Che Giulietta Guicciardi, mitica e mitizzata amata di Ludwig van Beethoven, abbia avuto residenza per un breve periodo a Trieste, può non essere un fatto rilevante, ma basta per disegnare il piccolo, ma intenso Festival che si è svolto tra il Porto Vecchio e il Teatro Comunale dall’8 maggio al 19 giugno. A tracciarne, da protagonista, il percorso è stato Massimo Belli con la sua Nuova Orchestra Ferruccio Busoni, formazione che l’anno prossimo festeggerà i sessant’anni di storia. Per il tramite dunque di Busoni (altra illustre presenza triestina) “Gli amori di Beethoven” sono stati l’ordito suggestivo di quattro concerti tra maggio e giugno e di un piccolo convegno (a presentazione della serata conclusiva) cui hanno preso parte Filippo Michelangeli, Marco Mauceri, Nicola Cattò e Gianni Gori. Gli itinerari musicali scelti da Massimo Belli hanno incrociato per due volte la Sonata op. 27 n. 2 “al chiaro di luna” (nel ricordo di Giulietta): la prima volta in una eccentrica versione per ensemble d’archi eseguita dall’orchestra Busoni, la seconda “in originale” per l’interpretazione del pianista Giuseppe Andaloro.

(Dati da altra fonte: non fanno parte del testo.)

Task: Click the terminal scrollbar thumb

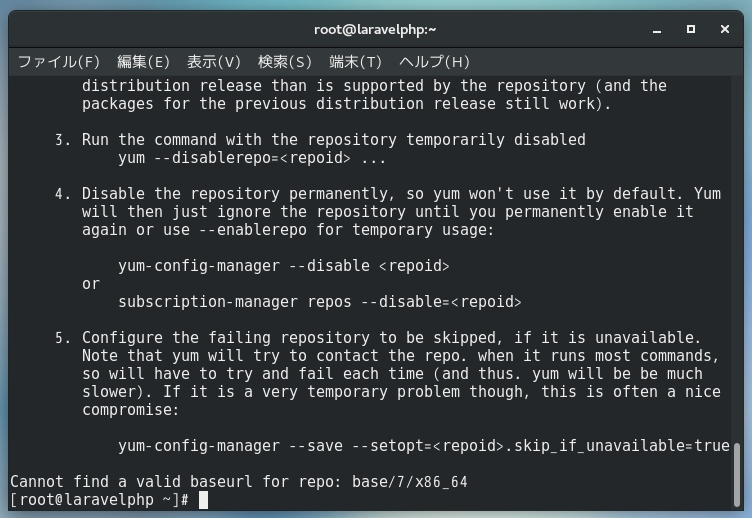Action: (737, 474)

Aleggiavano echi di primi amori anche nel programma d’apertura ( 8 maggio nella Sala Victor De Sabata) in cui il soprano Claudia Mavilia ha eseguito l’Aria “Ah, non turbarti” per soprano e orchestra. Al centro della serata il Concerto n. 4 per pianoforte e orchestra, solista Giovanni Bellucci. La straordinaria fragranza d’invenzione del Settimino op. 20 chiudeva invece il concerto del 4 giugno con i solisti dell’orchestra triestina.

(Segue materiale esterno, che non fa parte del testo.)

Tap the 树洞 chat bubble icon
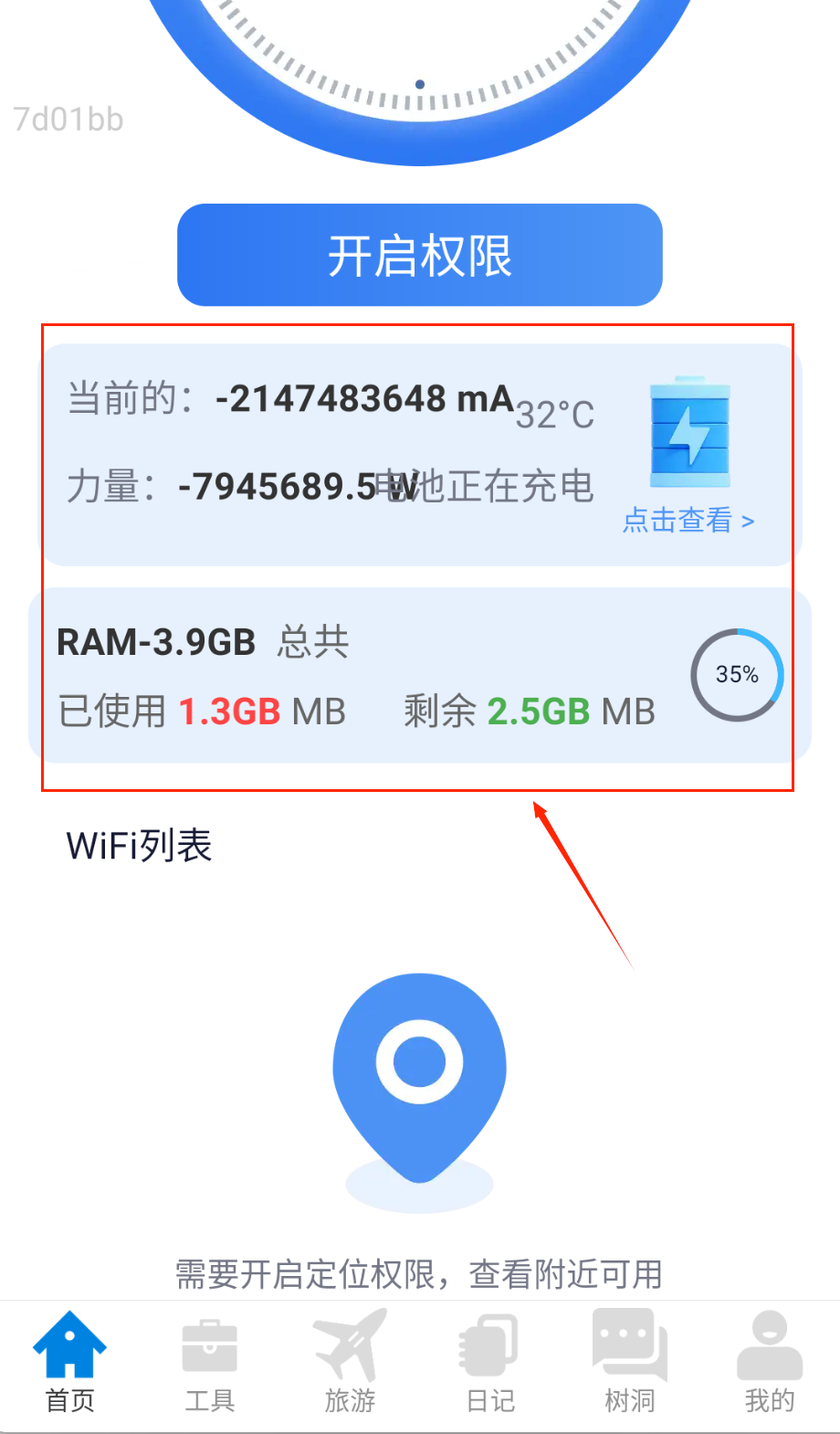The width and height of the screenshot is (840, 1434). [x=630, y=1344]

Gran finale il 19 giugno al Teatro Verdi con le calorosissime accoglienze per la Sinfonia n. 1 e per il Triplo concerto op. 56, protagonista il Trio di Parma. In una serata che ha evocato gli affetti del giovane Beethoven anche attraverso una scelta di missive del maestro di Bonn, lette dall’attore Sebastiano Somma, con un frammento (per la prima sinfonia) dalla biografia di Romain Roland, grande scrittore ed europeista. Da segnalare ancora che a Trieste (più precisamente a Muggia) ha sede una straordinaria collezione di cimeli e documenti beethoveniani, cui si devono pure alcune inedite immagini fornite per il programma della rassegna.